First of all, he spent three years in a Nazi concentration camp during the second world war. Then, in 1948, Bergonzi made his operatic debut – but as a baritone. He soon realised his voice was more suited to the tenor range and in his mid-20s he retrained. By 1953 he had caused a stir at Milan’s La Scala and world fame followed.

Bergonzi was best known for his performances in Verdi operas. Favourite roles included Manrico in Verdi’s Il Trovatore, Cavaradossi in Puccini’s Tosca, and Canio in Leoncavallo’s Pagliacci. A poor-ish actor, he was nonetheless an intelligent musician and supported his essentially lyrical voice with legendary breath control.

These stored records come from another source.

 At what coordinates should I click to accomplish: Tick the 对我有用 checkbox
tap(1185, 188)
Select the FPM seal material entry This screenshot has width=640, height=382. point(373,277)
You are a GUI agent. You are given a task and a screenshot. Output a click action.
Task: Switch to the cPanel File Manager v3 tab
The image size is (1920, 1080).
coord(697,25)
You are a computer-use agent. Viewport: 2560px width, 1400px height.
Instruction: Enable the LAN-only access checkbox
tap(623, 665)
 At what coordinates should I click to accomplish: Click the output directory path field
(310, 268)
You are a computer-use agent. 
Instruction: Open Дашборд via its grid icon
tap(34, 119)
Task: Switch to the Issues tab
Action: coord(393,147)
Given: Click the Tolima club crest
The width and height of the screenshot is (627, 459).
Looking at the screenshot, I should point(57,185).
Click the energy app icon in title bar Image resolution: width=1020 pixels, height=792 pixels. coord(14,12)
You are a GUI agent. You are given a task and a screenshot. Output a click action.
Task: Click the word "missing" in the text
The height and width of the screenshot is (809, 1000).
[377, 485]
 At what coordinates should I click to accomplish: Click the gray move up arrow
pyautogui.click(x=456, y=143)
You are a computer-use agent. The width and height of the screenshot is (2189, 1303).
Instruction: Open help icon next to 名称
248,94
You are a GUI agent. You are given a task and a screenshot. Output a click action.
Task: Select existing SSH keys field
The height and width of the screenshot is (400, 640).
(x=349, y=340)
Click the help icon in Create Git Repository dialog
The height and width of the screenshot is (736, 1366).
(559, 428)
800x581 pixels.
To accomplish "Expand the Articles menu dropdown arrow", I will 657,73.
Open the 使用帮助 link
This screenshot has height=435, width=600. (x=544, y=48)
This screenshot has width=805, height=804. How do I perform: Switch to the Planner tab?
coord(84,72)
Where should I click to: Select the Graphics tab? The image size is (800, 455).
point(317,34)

Bergonzi was aware of his own limitations, telling the New York Times in 1981: “I know I don’t look like Rudolph Valentino. I know what a proper physique should be for the parts I sing, but I have tried to learn to act through the voice. The proper, pure expression of the line is the most important thing.”

But it is the large catalogue of recordings from his earlier days for which Bergonzi will deservedly be remembered. Bergonzi was always interested in unusual repertoire: his first radio recital, in 1951, concentrated on rare Verdi arias. In 1976, he made a recording of every major Verdi aria.